The ride from Hartford to New Britain for the annual Bike Walk Connecticut dinner could have been worse.
But, it could have been much easier.
Imagine a direct route, one that does not involve speeding motorized vehicles with their operators honking for everyone to move out of their way. Imagine not having to constantly weave around smashed bottles, tree limbs, chunks of asphalt, and potholes.
According to James P. Redeker, the Commissioner of the Connecticut Department of Transportation, the route will soon be easier. Part of the oft maligned* New Britain-Hartford Busway will include a bike path, allowing cyclists to make this very trek without wondering when the shoulder is going to suddenly drop off or which driver is going to back out of his driveway without checking his rearview mirror first. Though this will not be completed overnight, having a reduced risk route between these two cities increases job options for many, including myself.
The New Britain-Hartford Busway development was not the only change Redeker mentioned in his keynote address at the Bike Walk Connecticut Annual Dinner. His Powerpoint showed improvements and proposed changes to infrastructure statewide, from closing gaps in bike trails to installing bicycle racks at train stations. He noted how resistant Metro-North has been to bike racks on trains, even when others were willing to foot the bill.
He said that sometimes a bit of public embarrassment is just the ticket to getting others to do the right thing.

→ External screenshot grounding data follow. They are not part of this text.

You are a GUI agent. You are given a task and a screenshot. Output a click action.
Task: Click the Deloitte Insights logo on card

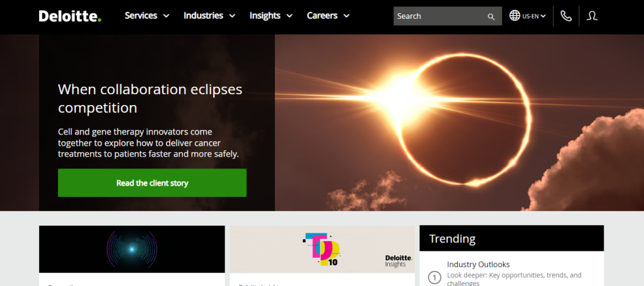tap(399, 260)
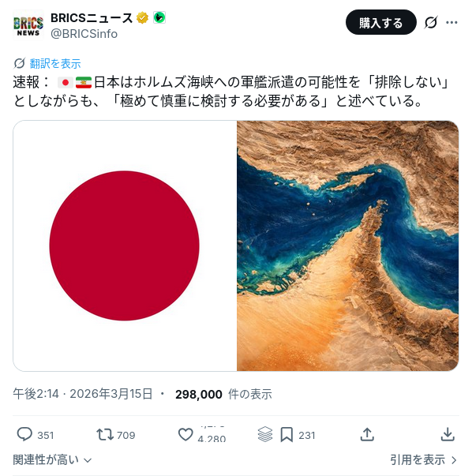Click the share upload icon
Screen dimensions: 472x476
(x=367, y=434)
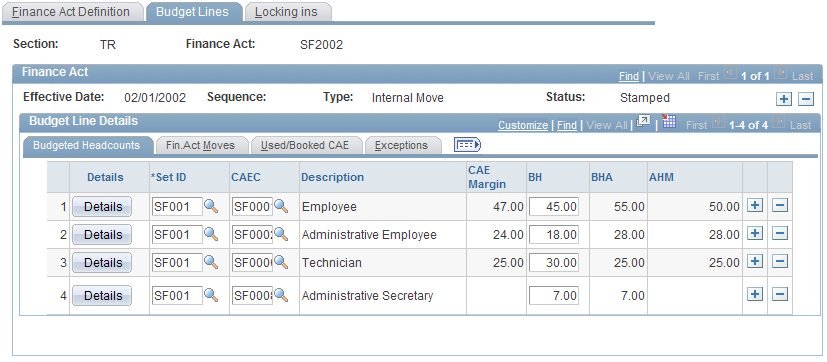Add a new Finance Act effective-dated row

[784, 99]
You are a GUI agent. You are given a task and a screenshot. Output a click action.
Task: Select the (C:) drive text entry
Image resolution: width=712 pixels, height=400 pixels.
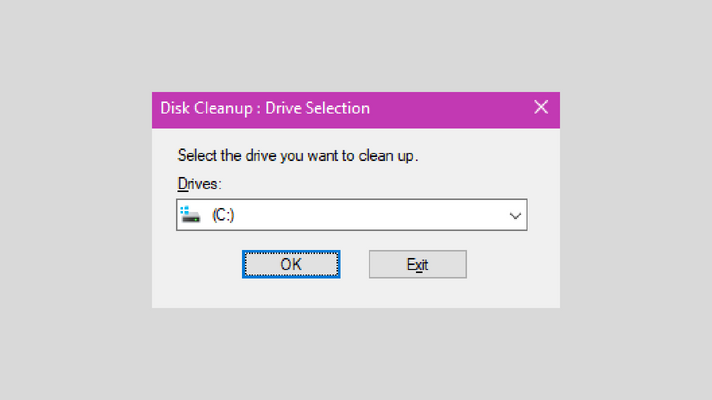[x=223, y=215]
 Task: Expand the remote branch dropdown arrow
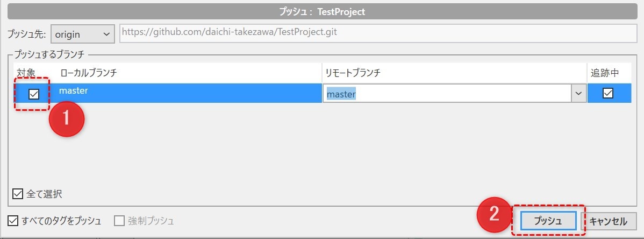click(579, 94)
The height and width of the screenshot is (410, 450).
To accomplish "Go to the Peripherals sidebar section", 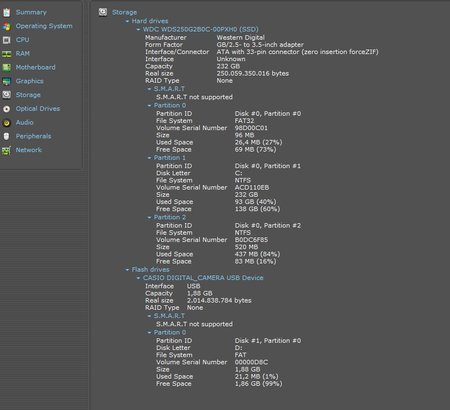I will tap(33, 136).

For years, the CT DOT has had a reputation for dismissing the needs of cyclists and pedestrians outright. Redeker's speech Tuesday evening intended to assure the public that the DOT has begun to move in a new (or very retro) direction by supporting the need of all residents to safely move from place-to-place.
Professor and author, Mary Collins, in her welcome speech, spoke of the importance of movement and how our youth yearn for it. She is the award-winning author of American Idle: A Journey through our Sedentary Culture.
When she had her own students at Central Connecticut State University consider movement in our culture, it became clear to her that gaming and virtual reality could not replace the need that many have for moving around outdoors, whether that happens on a frozen lake or on a basketball court.
Ray Rauth, the first chair of the CT Bicycle and Pedestrian Advisory Board, was the recipient of the President's Award.
Supporters, particularly those who were silent auction winners, left the event in high spirits, maybe energized by Redeker's urging for advocates to remain in touch with him and stay on the DOT to continue making more people- and earth-friendly decisions about our state's infrastructure.
Again, as with last year's fundraiser, very few people rode. Though there was rain last time, the weather was ideal for riding last night: clear and crisp.
One can only speculate the reasons for this-- no time after work? Fair enough. Afraid of riding at night? Be more visible. Uneasy with riding in an area that is not exactly bicycle friendly? Good point. Too far? There were plenty of folk in attendance who live within ten miles.
If bicycle and pedestrian advocates are not willing to ride to their own events, what hope is there for getting others on board?
*I suspect that much of the Busway hate is mainly not because it involves a bus instead of a train, but because of the deep fear off all things urban. What would happen when Hard Hittin' and Hartford are linked up more easily? There goes the neighborhood!